* [PAGE EXCERPT]
# How to cut a 12.5 radius in some box steel



## Beau (31 Jul 2018)

Got my first welding project to do and needing to fix some 25mm diameter steel tubing to the end of 20mm box. First plan was just to cut a V in the box and just weld the sides but is there an easy way to create a 12.5mm concave on the end of some box? Tried drilling at 25mm but that was messy and going to kill my drill press. Lots to do so dont fancy filing them concave. Thanks


----------



## Trevanion (31 Jul 2018)

The best way I've found to do something similar is to jam a piece of wood into the box section and go at it at the slowest speed you possibly can on a drill press with a holesaw. If looks are unimportant as you're probably covering it with weld anyway you could probably get away just hacking at it with a grinder until it's roughly how you want it.


----------



## sunnybob (31 Jul 2018)

a hole cutter will work if you dont have any oxy acetelyne to burn it out. But you must allow the extra length of box section material to cut a 25 mm hole fully. then slice off the unwanted half of the box section.
Slow and steady wins the race, with oil lubrication often. I recently cut a 42 mm hole in 10 mm thick steel plate with a standard hole cutter. And it still had teeth left.


----------



## Beau (31 Jul 2018)

Had wondered about trying a holesaw. Got 32 to do and looks dont matter just needs to be strong and consistent. Thanks for the tip re pushing some wood inside.


----------



## sunnybob (31 Jul 2018)

youre not going to cut 32 with one hole saw #-o #-o 
buy a half dozen =D> =D> =D> 8)


----------



## Phil Pascoe (31 Jul 2018)

If you haven't a hole saw, stitch drill it. Do e.g. 12 o'clock, 2,4,6,8,10, then 1,7,3,9,5,11 depending on the size of the bit.

Edit - which is a tedious way of doing 32


----------



## novocaine (31 Jul 2018)

sorry but a decent hole saw will drill that all day long. I've drilled more than that with a starett (the only thing starett I own  )

* [COLLECTED DATA]
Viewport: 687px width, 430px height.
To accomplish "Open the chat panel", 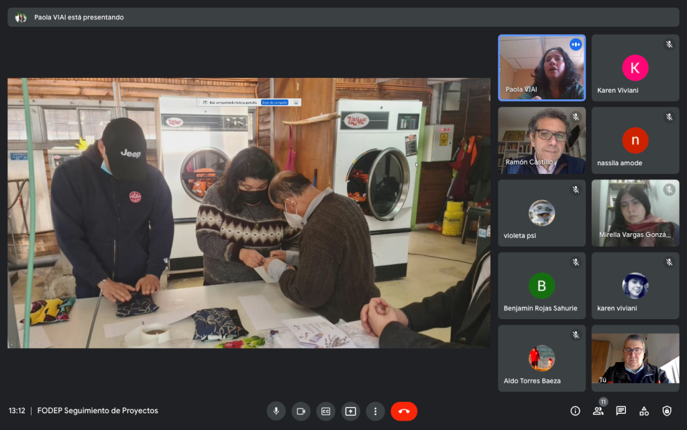I will (621, 411).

* [PROBLEMS TO WORK ON]
a - In the thread on cutting a radius in box steel, what size hole did sunnybob recently cut in 10 mm thick steel plate?
b - Write the next part of the thread on cutting a concave end in box steel, picking up after its final sentence.

* [TASK-BY-TASK RESULTS]
a - A 42 mm hole.

b -
Clamp 2 lengths in the vice with the seam on the centre line and do 2 at time to cut out the hard work. if you haven't cut the box to length yet then mark it, drill it then cut it with a zip wheel or a reciprocating saw with a metal blade in. 16 holes instead of 32. batch work is a puppy, but with a bit of thought you can make it quicker.
also, oversize it by a mm if you can and use a grinder to nip the edge of to give you a V grove.


----------



## Beau (31 Jul 2018)

Had a quick go with a holesaw that I had . What it didn't like was going through the sidewall of the box as the diameter required is larger than the box section width. Hope that makes sense


----------



## novocaine (31 Jul 2018)

Slow speed. 50rpm or lower.


----------



## --Tom-- (31 Jul 2018)

I’d do it on a linisher with a 25mm contact wheel. If you’re anywhere near Cardiff happy to help out


----------



## Beau (1 Aug 2018)

novocaine":3azfq1wf said:


> Slow speed. 50rpm or lower.



Not got a great drill press and it was at it's slowest speed  Might try a Starett saw though before looking at other options


----------



## Beau (1 Aug 2018)

--Tom--":22m7ors2 said:


> I’d do it on a linisher with a 25mm contact wheel. If you’re anywhere near Cardiff happy to help out



Not got a linisher (new to metal work). Presuming it's a bit like a belt sander? Sounds like a good way to do the job though. Had wondered if there was some sort of diamond drum I could put in the drill press sort of like a drum sander for metal.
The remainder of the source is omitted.